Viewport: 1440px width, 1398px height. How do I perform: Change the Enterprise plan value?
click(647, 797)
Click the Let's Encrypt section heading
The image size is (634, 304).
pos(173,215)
==================================================
[To be done]: Rewrite every line of the listing above, swapping "Enterprise plan" for "Starter plan" and leaving everything else unchanged.

[The result]:
Viewport: 1440px width, 1398px height. How do I perform: Change the Starter plan value?
click(647, 797)
Click the Let's Encrypt section heading
The image size is (634, 304).
pos(173,215)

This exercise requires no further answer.